Deine Gnade befreit uns!

O Herr! Deine Gnade befreit uns! Der Prophet hat gesagt: Du bist meine Hoffnung [Ps 70(71),5], und das hat er nicht ohne Grund gesagt, denn du bist auch seine Geduld. Uns aber treiben der Leib des Todes, die Fesselung der Seele durch das Gesetz der Sünde, die Welt, die im Machtbereich des Teufels liegt [1 Joh 5,19], und all das Böse dieses Lebens zu dir, dem höchsten Gut, in dem kein Böses ist. Und auch du versprichst uns dich selbst, aber wann wir dich haben werden, sagst du uns nicht. Du erschaffst das Böse, das uns hier bedrängt, du machst die Zeit des Hoffens lang und quälst damit die Unglücklichen. 

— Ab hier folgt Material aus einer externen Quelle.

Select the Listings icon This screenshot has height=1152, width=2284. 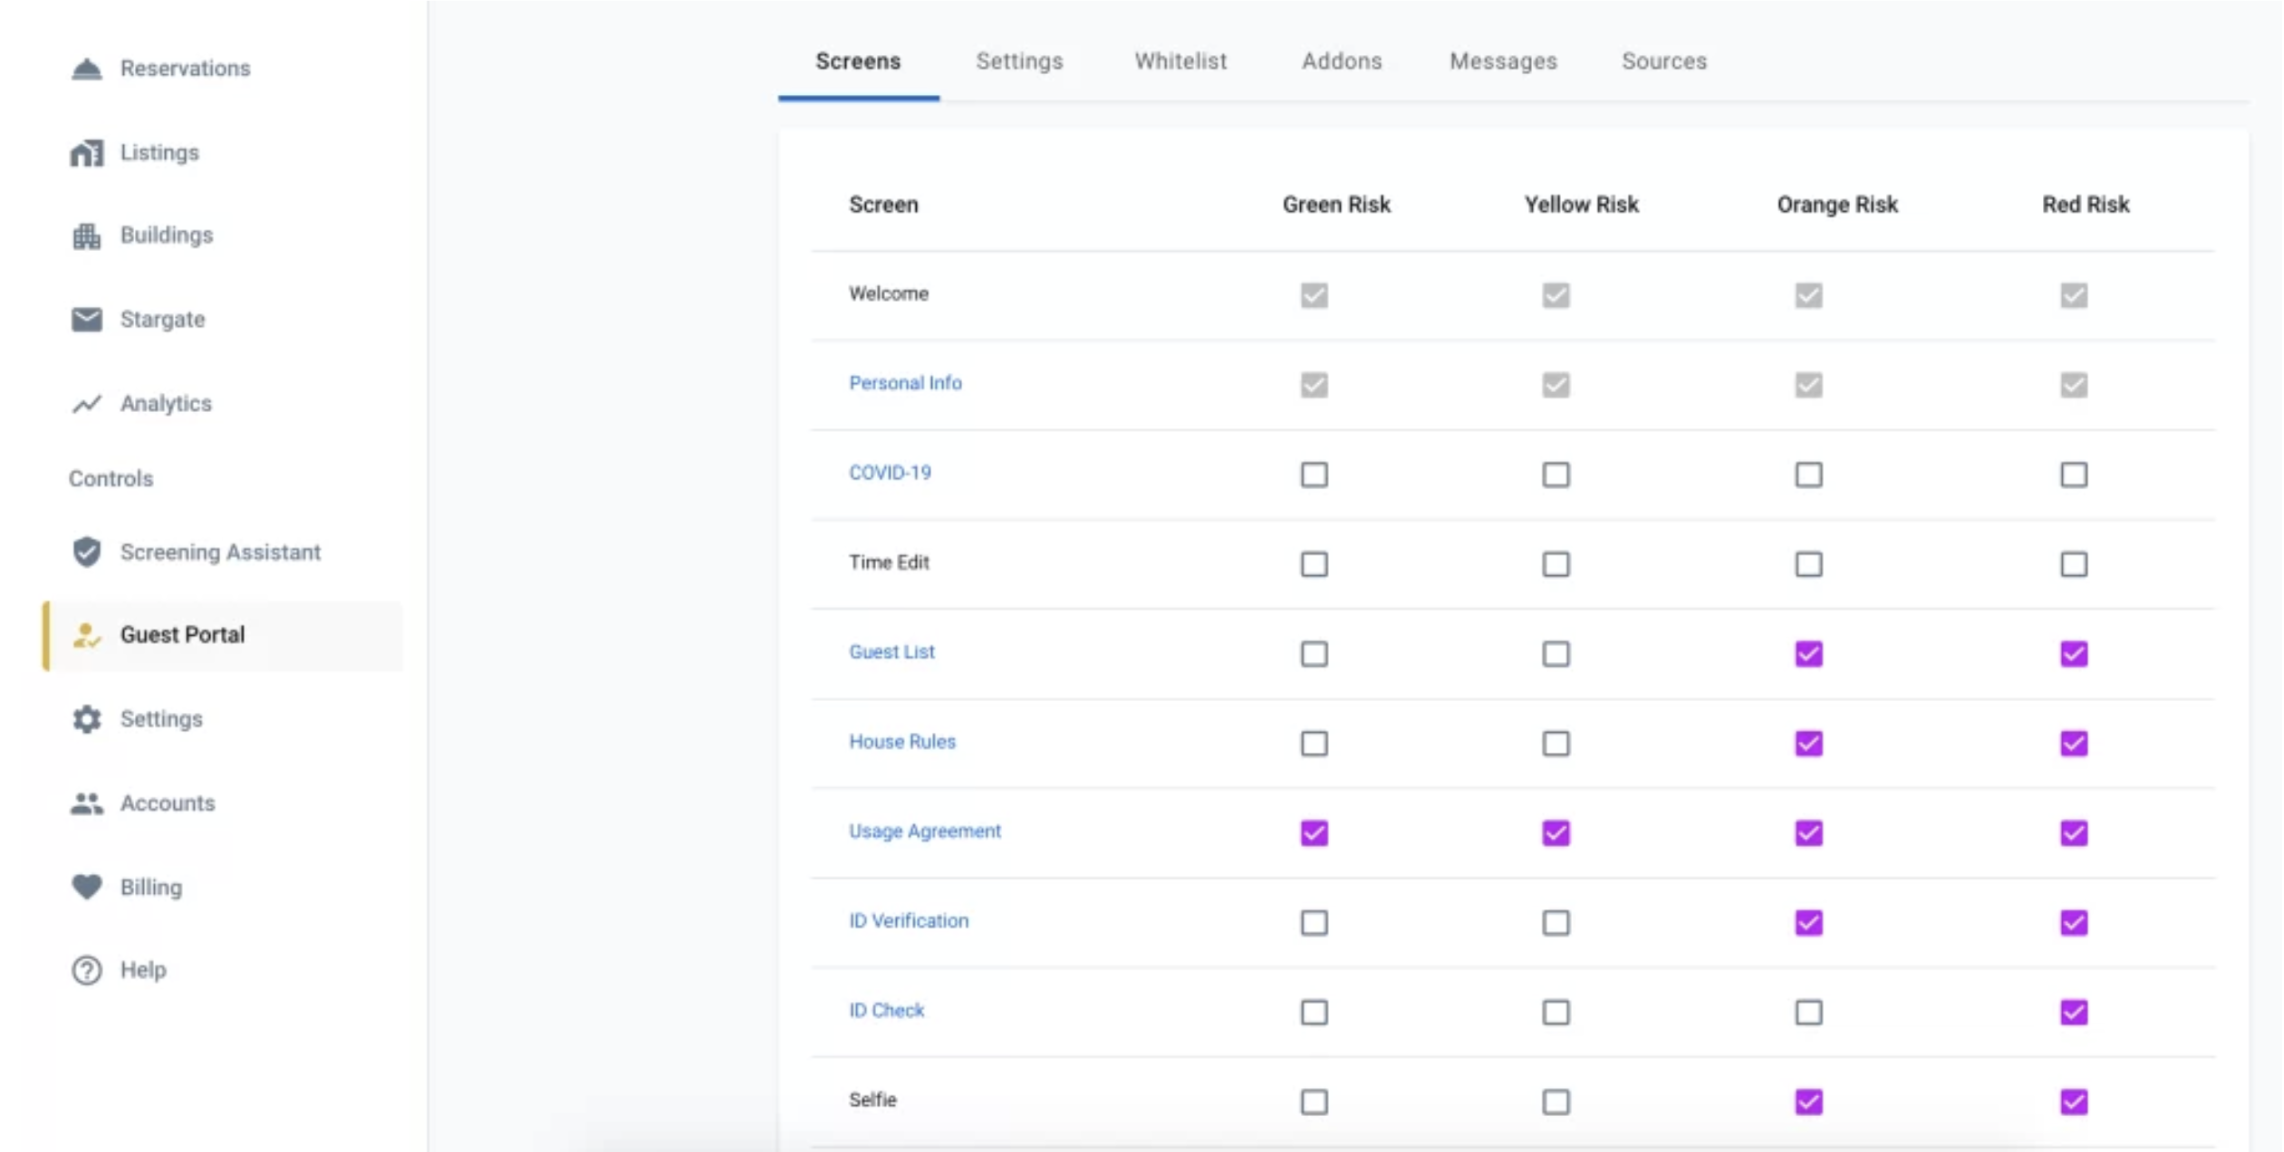tap(87, 152)
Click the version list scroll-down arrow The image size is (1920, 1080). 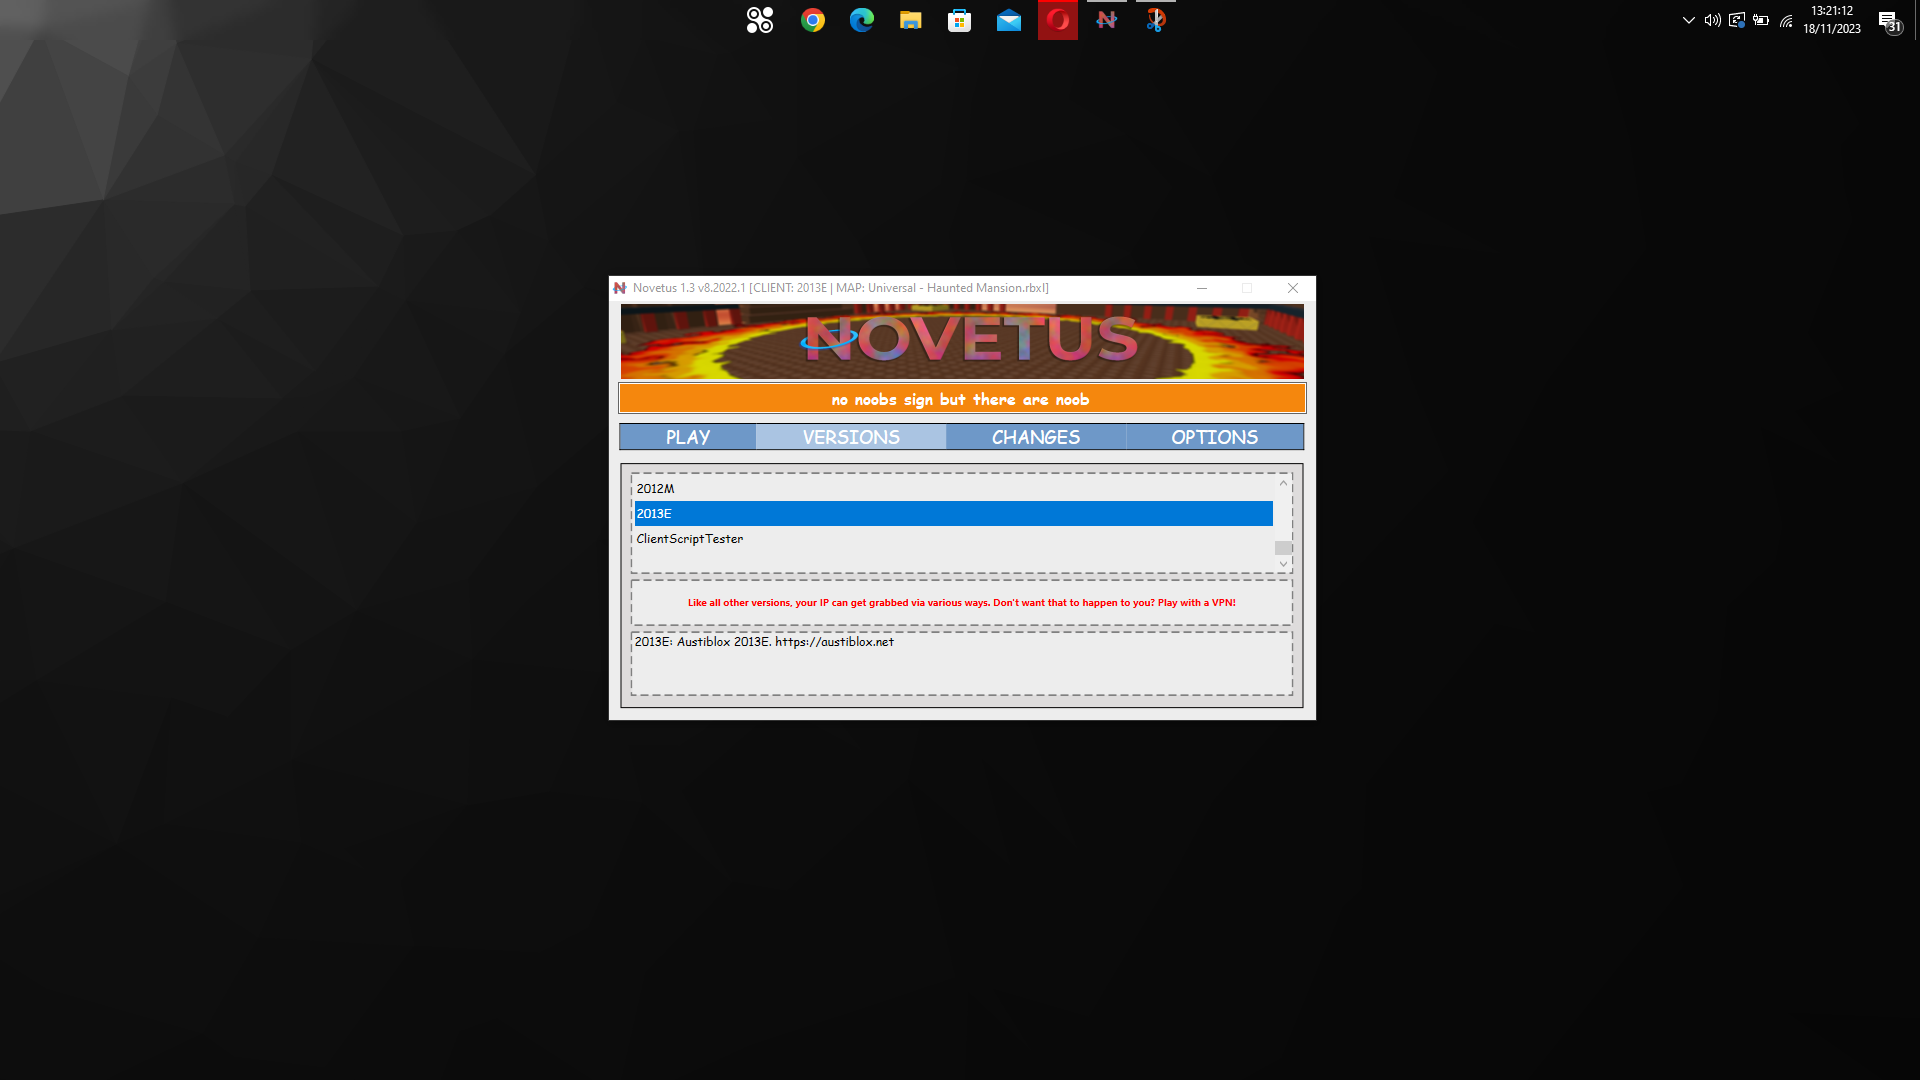(1283, 563)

Und wenn wir bei dem allem sagen Ach, ich unglücklicher Mensch, wer befreit mich bloß vom Leib dieses Todes?, dann antwortet uns deine Gnade: Ich. Wenn wir fragen, wann das sein wird, wirft man uns Ungeduld vor; wenn wir uns darüber hinaus etwas vorstellen wollen, dann sind wir mutlos, weil wir deinen Plan nicht kennen. Daher werden die, die im Gebiet deiner Gnade wohnen, durch deine Zeichen verwirrt. Denn sie freuen sich über alle Maßen darauf, durch das, was aus deiner Gnade kommt, dort zu sein, wo es keinen Morgen und keinen Abend mehr gibt und sie nichts anderes mehr fürchten müssen, als dass sie in ihrem Bemühen um weitere Fortschritte nachlassen, wo es für sie doch nur die Vollkommenheit gibt, in der du alles in allem sein wirst. Herr, gib ihnen Frieden und für die Zwischenzeit Geduld [interim patientiam].